We’d recommend using headphones or external speakers, though, as the internal speaker is fairly poor. It’s a mono setup, with the speaker grille drilled into the bottom of the tablet’s aluminium rear. The Fonepad’s speaker doesn’t get particularly loud, has no bass whatsoever and is fairly lo-fi all-round.
The headphone output is not particularly loud either, although its signal is at least clean.
Like several low-cost tablets the Asus Fonepad has just one camera, and it’s not on its rear. There’s no ‘photo-taking’ camera, just the one for video chatting.
It’s a 1.3-megapixel sensor that sits up in the top part of the screen bezel, when the Fonepad is held portrait.
TrustedReview photo maestro Andrew gets up close to the Fonepad camera
Asus hasn’t ripped the standard camera app out of the Fonepad, so you can take standalone video and photos with the front camera, but as you’d expect photo quality is poor. It can capture 720p video of reasonable quality, though, which is its main duty.
More unexpected duties for the budget gadget - it feels strange, it feels unnatural, but the Asus Fonepad is – technically – as much a phone as a tablet. Put a phone SIM in the slot under the rear plastic flap and you can take calls and use mobile data as you would with a mobile phone.
Although Asus is happy to admit that it’s not the most convenient straight swap for a phone, suggesting you might want to use a Bluetooth headset, the Fonepad does have active noise cancellation for calls. There’s a second microphone underneath the plastic flap on the rear, which monitors ambient noise and cuts it out of the call signal to make your voice clearer in noisy environments.
As with most tablets, the Asus Fonepad gives you no access to the battery. It’s a 4,270mAh unit – which doesn’t sound all that impressive. However, battery performance is decent.

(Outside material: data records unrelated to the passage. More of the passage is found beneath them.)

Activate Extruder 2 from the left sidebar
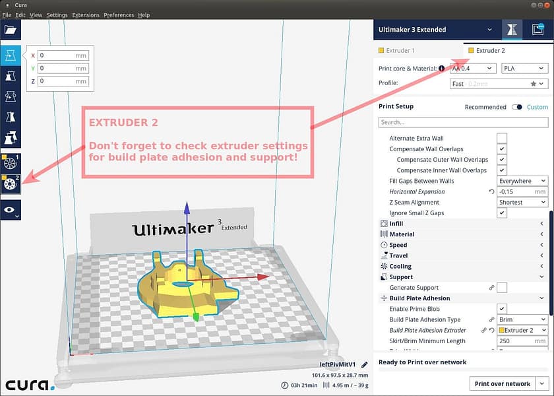The width and height of the screenshot is (554, 396). [9, 183]
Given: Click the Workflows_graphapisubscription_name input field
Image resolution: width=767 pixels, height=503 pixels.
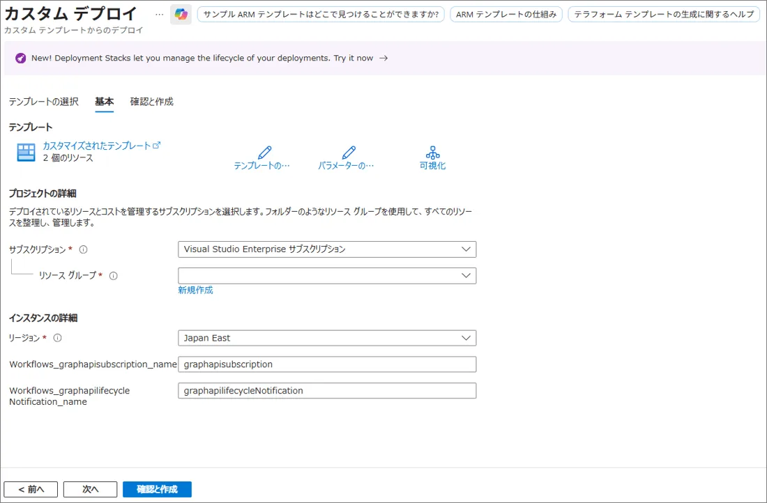Looking at the screenshot, I should pos(327,364).
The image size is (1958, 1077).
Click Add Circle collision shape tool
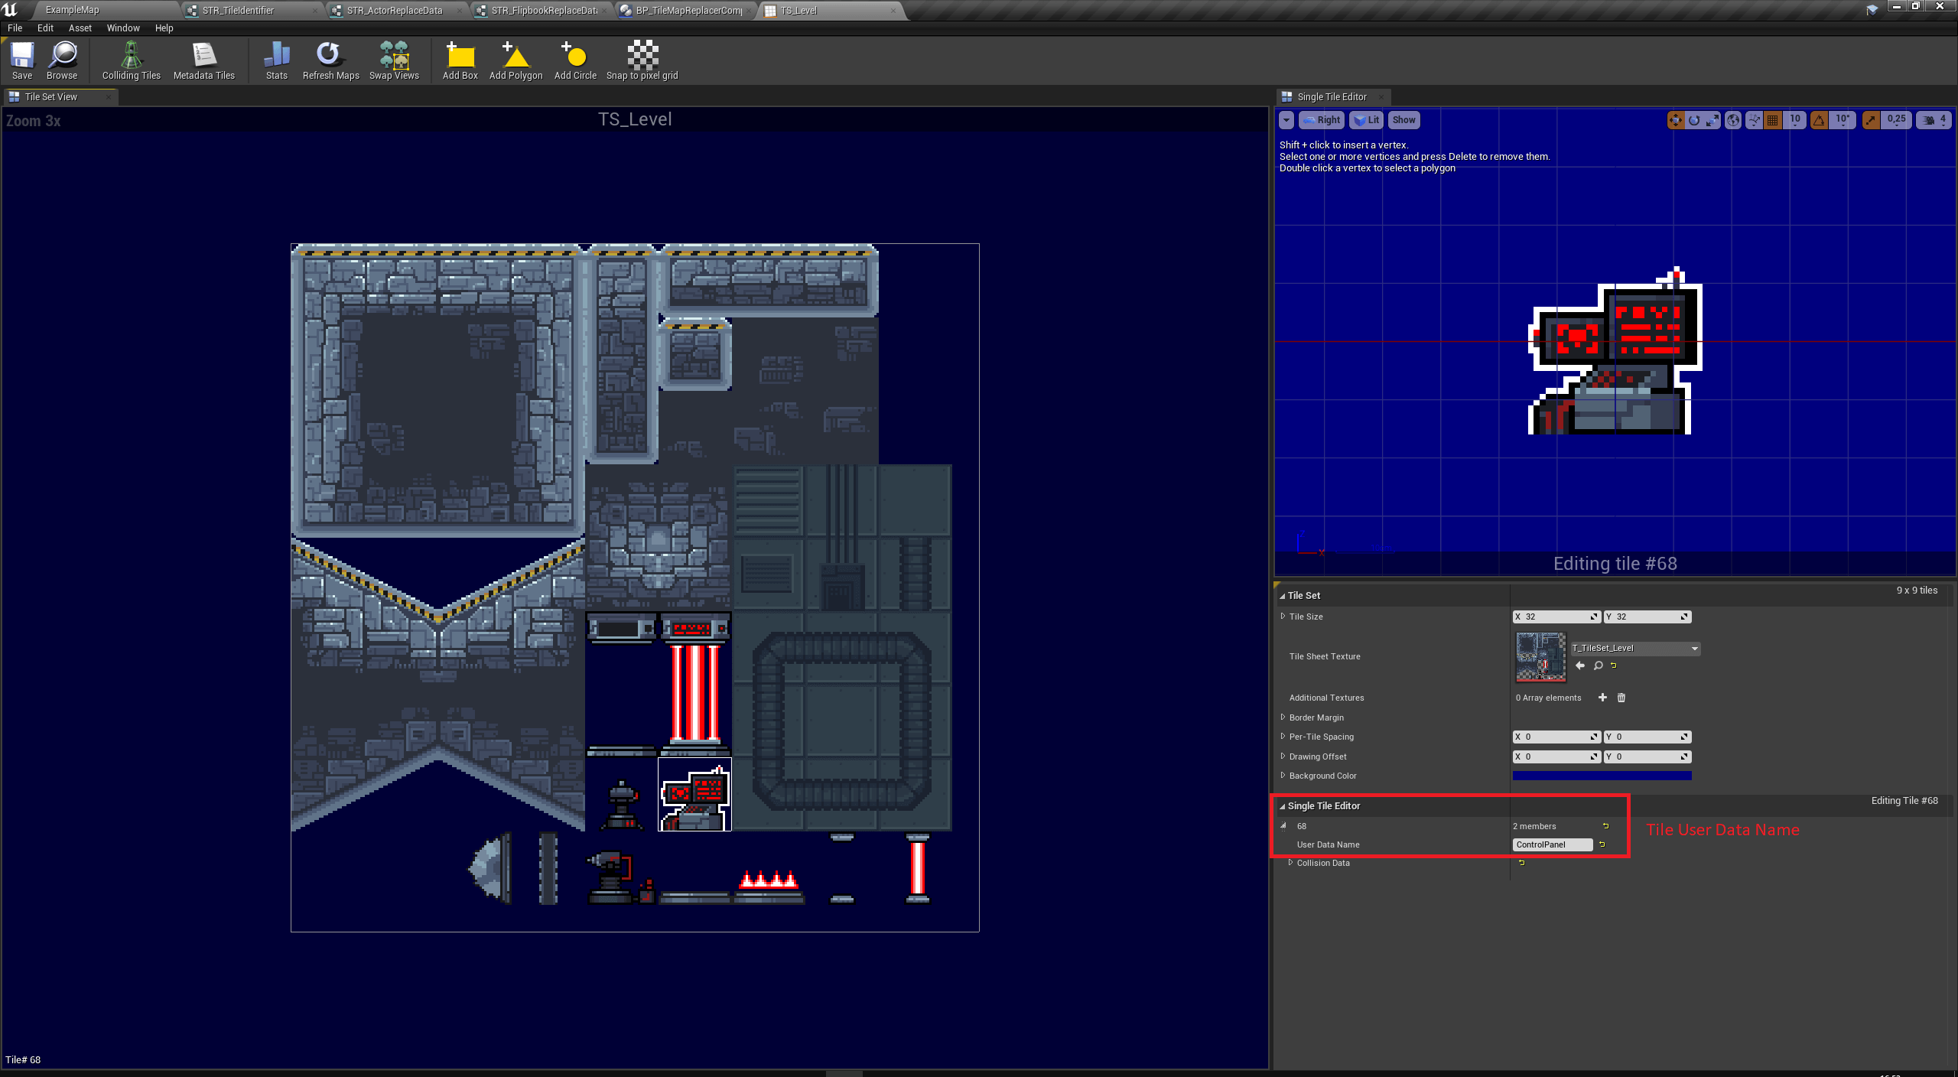click(574, 60)
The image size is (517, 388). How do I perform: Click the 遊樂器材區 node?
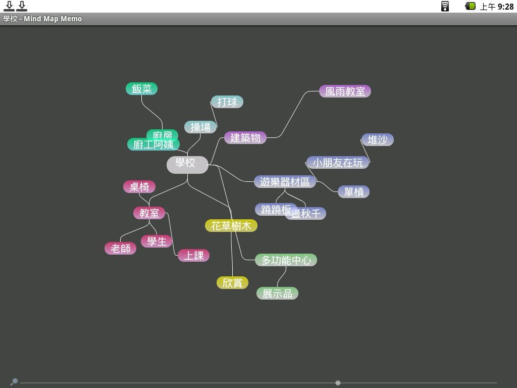coord(285,182)
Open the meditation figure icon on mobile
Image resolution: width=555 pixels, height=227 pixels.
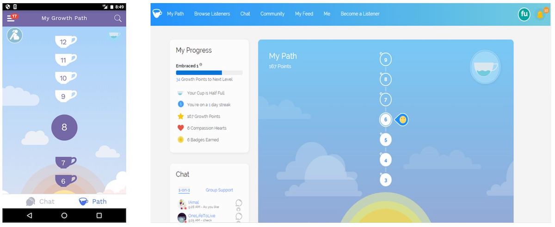click(x=15, y=36)
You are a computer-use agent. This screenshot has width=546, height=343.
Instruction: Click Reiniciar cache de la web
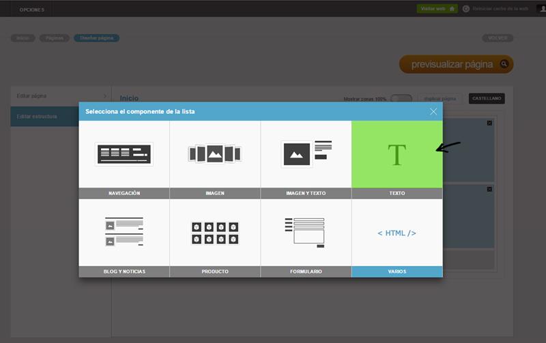[x=495, y=9]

It will last for around eight and a half hours when playing video, providing all-day use and enough juice for long journeys aboard planes, trains and... cars. The battery efficiency is down to both the relatively low screen resolution and the Intel Atom CPU, which is fairly power-frugal.
The Asus Fonepad isn’t a perfect device. Some may say it’s a wee bit portly, that its screen is just so-so compared to the competition and that the whole phone aspect of the tablet is a little silly. But it is stonkingly good value if a low-cost portable tablet is what you’re after.
It’s the best alternative to the Nexus 7, and while we like the Google tablet’s lack of non-removable pre-installed apps, it’s outweighed by the Fonepad’s expandable memory and 3G SIM slot. It may have some problems, but the Asus Fonepad is a fantastic package for under £200.
A 7-inch tablet that also wants to be a phone sounds like a silly idea. But the Asus Fonepad is, in use, entirely sensible. It’s a lot like the Nexus 7, but has a metal rear, 3G and a memory card slot – and all for less cash than the 32GB Nexus 7. Its screen isn’t great and the processor doesn’t perform well in all conditions, but this is a top-notch budget tablet.